To get a leg up in hiring, it’s important to maintain a personal touch – so candidates know there’s heart inside the company.
It starts with a response to candidates’ applications and inquiries – solicited or not. You can likely set up automatic responses that let them know you’ve received what they’ve sent. Even better, give them a time frame on when they can expect to hear more from you.
You might try Lever’s approach, too: They assign promising applications candidate experience coordinators. They send emails with what, when and who to expect, plus a GIF of themselves to add the personal touch. Coordinators also set up interviews and check in to see if candidates have questions and they ask, “How’s your experience so far?”
Make some guarantees
Some people still feel resentment and anxiety after layoffs in the early days of the pandemic. They’re looking for stability again.
To attract – and keep – more good employees, you might guarantee pay rates and commit to maintaining them for a certain amount of time, suggests Phillip Braun, a clinical professor of finance at the Kellogg School of Management at Northwestern University. If possible, give no-layoff guarantees to employees after they successfully finish a probationary period.

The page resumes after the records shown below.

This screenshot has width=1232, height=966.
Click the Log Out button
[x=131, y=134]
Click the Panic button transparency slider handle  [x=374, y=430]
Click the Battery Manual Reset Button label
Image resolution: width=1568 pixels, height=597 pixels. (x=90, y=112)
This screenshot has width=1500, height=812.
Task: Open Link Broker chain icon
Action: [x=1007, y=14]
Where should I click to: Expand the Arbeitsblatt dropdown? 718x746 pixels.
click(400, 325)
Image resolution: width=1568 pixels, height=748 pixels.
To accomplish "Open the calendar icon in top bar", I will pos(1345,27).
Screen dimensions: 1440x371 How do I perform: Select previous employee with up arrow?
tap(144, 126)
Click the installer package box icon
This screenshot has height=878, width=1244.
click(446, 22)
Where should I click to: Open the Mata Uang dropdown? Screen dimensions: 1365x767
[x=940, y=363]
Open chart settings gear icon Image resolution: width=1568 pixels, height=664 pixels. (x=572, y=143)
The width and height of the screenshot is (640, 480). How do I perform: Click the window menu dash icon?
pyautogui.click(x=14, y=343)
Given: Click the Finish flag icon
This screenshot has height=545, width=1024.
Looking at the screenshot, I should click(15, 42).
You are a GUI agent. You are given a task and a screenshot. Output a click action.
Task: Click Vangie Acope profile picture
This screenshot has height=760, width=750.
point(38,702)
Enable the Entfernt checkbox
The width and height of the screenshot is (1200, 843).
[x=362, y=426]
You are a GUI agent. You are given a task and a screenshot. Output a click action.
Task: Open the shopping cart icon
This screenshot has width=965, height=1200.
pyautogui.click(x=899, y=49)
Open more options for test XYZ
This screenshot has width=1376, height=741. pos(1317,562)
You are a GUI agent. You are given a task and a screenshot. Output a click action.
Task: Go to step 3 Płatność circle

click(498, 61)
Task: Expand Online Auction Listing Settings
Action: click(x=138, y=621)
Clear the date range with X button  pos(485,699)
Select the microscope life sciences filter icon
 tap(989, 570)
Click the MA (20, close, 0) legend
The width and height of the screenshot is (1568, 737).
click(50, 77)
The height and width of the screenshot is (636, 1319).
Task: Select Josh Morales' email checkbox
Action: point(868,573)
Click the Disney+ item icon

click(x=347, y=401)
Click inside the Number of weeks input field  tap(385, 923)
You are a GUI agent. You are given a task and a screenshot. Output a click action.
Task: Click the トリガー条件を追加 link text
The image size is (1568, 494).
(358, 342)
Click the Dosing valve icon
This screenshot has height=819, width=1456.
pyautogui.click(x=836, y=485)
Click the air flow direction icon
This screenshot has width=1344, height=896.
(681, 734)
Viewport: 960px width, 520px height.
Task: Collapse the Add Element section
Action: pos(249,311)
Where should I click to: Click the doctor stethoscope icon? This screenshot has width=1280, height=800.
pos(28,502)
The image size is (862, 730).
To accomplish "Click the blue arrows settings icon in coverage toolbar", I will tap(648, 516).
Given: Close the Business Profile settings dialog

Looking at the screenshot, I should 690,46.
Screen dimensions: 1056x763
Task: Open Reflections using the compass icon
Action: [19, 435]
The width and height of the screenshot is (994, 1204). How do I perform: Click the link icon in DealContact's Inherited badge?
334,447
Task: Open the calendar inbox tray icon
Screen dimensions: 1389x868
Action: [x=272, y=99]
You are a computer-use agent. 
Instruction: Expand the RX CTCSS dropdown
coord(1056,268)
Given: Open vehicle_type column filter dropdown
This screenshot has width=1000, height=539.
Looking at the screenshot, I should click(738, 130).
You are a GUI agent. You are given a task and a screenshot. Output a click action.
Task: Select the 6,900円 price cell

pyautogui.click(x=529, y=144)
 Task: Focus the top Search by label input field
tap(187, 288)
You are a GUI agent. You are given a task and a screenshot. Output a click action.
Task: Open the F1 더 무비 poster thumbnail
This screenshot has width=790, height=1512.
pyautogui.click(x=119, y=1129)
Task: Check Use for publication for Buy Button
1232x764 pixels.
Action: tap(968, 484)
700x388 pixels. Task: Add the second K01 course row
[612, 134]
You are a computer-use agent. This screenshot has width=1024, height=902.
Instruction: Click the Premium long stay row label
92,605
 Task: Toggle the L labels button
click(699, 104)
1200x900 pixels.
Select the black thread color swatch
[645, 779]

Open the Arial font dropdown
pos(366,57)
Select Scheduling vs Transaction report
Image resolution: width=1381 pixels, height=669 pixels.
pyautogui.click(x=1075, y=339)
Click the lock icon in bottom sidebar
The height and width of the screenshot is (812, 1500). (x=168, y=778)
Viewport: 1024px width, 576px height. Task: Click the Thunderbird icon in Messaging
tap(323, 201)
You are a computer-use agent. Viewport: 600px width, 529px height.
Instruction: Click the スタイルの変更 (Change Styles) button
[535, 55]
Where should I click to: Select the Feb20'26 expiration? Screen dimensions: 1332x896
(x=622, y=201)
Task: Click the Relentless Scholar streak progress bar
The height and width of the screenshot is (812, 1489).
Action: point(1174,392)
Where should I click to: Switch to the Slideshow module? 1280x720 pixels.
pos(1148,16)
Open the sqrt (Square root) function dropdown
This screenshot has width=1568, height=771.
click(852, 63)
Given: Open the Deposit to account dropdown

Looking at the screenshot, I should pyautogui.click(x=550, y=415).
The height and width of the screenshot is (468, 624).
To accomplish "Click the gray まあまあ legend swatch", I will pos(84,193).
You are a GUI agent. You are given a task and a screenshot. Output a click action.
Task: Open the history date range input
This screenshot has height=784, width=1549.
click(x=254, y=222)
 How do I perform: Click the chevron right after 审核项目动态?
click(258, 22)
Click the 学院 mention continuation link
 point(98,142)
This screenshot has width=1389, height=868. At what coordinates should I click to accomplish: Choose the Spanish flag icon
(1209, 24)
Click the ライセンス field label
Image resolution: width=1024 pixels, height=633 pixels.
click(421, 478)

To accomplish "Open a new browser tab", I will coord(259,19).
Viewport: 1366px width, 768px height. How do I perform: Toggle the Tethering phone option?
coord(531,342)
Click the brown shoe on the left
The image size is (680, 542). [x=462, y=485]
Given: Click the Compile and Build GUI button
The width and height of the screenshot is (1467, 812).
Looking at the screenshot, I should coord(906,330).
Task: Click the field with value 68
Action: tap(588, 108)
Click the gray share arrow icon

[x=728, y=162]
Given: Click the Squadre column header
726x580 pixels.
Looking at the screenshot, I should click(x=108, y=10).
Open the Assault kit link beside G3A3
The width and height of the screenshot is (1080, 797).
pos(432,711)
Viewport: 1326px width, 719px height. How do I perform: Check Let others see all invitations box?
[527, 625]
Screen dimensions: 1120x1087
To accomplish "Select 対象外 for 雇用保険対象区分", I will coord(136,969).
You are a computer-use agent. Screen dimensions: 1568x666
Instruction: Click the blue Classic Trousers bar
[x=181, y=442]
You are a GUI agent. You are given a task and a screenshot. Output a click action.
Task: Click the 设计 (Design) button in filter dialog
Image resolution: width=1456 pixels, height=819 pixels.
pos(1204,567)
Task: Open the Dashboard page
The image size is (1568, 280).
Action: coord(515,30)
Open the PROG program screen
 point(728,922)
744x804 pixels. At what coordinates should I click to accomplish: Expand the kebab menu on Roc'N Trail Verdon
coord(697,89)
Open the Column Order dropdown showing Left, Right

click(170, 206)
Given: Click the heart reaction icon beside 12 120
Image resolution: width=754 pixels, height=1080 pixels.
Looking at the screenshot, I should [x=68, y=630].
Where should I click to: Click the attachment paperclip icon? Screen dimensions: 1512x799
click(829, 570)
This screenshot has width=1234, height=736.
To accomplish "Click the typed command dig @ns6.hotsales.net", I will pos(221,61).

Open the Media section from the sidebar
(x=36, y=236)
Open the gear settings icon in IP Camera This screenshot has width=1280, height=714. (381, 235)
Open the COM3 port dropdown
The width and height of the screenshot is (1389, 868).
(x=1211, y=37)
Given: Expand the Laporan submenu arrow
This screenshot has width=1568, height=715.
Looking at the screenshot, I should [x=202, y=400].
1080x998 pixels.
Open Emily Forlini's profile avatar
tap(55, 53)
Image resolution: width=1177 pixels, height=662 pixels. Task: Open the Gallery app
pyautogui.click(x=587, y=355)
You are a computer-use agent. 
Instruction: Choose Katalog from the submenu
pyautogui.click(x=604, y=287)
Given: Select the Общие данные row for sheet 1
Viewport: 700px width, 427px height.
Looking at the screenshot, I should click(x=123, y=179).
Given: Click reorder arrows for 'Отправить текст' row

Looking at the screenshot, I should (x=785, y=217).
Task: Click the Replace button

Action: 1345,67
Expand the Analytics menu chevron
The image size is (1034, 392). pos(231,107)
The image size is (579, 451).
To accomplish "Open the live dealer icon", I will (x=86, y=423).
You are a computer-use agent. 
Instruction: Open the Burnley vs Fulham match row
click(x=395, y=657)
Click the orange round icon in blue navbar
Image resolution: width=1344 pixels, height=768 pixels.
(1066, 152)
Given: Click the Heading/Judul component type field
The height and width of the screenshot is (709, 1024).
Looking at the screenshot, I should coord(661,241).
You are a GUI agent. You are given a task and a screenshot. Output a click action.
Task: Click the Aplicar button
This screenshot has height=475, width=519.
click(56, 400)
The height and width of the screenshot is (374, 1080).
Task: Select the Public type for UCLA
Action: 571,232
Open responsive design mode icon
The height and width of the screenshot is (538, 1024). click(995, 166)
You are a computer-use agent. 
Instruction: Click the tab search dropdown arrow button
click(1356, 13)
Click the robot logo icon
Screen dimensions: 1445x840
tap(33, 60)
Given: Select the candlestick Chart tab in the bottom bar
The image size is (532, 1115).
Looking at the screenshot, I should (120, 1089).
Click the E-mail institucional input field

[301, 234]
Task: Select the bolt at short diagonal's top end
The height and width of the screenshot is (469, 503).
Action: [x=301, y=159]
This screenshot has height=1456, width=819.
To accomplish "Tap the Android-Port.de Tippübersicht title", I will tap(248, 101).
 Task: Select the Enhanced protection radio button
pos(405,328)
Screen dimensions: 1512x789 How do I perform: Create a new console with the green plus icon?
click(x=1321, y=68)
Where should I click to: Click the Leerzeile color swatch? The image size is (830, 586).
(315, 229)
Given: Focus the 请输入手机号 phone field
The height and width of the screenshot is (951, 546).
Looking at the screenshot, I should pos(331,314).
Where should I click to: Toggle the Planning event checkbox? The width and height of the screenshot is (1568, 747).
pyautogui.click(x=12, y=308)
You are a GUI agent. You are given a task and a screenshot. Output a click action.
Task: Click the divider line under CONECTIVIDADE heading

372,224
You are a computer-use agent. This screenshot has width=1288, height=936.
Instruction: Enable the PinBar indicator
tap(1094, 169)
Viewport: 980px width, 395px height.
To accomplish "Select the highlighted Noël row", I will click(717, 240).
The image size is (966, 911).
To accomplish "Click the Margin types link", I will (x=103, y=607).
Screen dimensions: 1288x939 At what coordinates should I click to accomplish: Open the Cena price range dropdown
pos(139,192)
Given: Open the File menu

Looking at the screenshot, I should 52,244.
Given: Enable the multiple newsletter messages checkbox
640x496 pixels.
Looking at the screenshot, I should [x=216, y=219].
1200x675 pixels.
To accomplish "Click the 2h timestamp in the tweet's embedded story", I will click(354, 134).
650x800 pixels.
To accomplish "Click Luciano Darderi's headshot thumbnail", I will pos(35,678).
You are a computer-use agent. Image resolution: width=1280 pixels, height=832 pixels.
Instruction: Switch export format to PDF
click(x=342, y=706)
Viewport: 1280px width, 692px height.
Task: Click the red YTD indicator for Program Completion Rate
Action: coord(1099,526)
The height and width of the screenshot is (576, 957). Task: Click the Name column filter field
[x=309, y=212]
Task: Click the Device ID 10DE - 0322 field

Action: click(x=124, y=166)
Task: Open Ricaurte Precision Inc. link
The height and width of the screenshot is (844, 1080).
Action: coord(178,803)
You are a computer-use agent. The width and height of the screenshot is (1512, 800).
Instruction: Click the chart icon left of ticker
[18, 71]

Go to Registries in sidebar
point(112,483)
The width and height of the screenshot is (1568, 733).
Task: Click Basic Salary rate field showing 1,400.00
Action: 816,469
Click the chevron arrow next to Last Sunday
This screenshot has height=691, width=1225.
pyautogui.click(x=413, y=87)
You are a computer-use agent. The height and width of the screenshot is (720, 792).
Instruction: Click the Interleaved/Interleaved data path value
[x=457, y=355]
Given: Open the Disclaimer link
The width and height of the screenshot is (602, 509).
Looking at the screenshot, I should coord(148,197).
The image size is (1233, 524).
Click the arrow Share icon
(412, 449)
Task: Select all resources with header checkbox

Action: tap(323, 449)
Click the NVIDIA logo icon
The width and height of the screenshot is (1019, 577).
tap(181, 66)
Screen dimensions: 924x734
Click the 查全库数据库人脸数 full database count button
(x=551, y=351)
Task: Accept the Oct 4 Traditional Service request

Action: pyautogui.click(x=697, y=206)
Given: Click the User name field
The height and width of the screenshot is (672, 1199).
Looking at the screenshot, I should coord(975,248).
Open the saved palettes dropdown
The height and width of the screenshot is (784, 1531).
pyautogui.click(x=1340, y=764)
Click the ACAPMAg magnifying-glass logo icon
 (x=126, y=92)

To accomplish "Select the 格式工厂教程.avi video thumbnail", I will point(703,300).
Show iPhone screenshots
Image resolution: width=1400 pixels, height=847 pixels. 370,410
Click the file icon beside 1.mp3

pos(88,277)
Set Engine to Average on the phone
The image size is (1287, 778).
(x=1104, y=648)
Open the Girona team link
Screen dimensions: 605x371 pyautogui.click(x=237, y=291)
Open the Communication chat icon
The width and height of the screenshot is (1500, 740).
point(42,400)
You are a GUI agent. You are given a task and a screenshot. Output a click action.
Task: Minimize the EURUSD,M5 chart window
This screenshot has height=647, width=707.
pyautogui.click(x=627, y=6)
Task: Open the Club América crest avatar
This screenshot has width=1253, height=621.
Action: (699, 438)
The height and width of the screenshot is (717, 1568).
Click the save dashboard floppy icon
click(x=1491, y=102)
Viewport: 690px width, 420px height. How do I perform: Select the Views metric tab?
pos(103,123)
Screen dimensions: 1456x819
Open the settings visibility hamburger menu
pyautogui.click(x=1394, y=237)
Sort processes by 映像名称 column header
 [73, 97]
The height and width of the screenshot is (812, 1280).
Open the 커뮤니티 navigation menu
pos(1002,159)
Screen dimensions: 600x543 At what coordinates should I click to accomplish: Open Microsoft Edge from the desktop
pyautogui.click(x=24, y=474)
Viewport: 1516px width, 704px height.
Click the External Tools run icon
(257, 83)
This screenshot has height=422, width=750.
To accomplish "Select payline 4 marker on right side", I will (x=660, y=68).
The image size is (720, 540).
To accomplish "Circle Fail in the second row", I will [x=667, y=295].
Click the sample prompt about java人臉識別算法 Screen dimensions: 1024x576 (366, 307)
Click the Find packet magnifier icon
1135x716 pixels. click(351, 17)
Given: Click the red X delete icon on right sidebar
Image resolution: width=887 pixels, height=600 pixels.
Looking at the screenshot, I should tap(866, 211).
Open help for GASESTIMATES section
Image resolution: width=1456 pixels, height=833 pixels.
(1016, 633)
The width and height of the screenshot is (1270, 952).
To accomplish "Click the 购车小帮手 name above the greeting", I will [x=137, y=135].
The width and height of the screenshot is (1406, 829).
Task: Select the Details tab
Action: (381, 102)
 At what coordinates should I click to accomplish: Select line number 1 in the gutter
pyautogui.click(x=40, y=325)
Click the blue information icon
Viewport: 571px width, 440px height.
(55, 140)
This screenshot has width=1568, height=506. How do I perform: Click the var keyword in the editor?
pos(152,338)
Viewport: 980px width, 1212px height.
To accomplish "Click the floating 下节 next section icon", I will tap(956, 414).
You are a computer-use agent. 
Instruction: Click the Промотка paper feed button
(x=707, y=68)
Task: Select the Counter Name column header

Review your candidate qualifications – and look for ways to lower the standard. Here’s why: Good candidates who have the potential to fill your positions are often off-put by qualifications that aren’t really necessary.
“Other workers may feel underqualified, lacking degrees or the skills needed for open positions,” says Herman. “This doesn’t mean these workers should be discounted from the workforce.”
Instead, Herman suggests companies make reskilling and online training programs part of their recruiting plan. It can help you hire great employees and train them with the exact skills and knowledge you want them to have so they succeed.
“Integrate reskilling and online training programs into benefits packages that enable workers to build up their experience and, therefore, feel more confident in their jobs,” Herman says.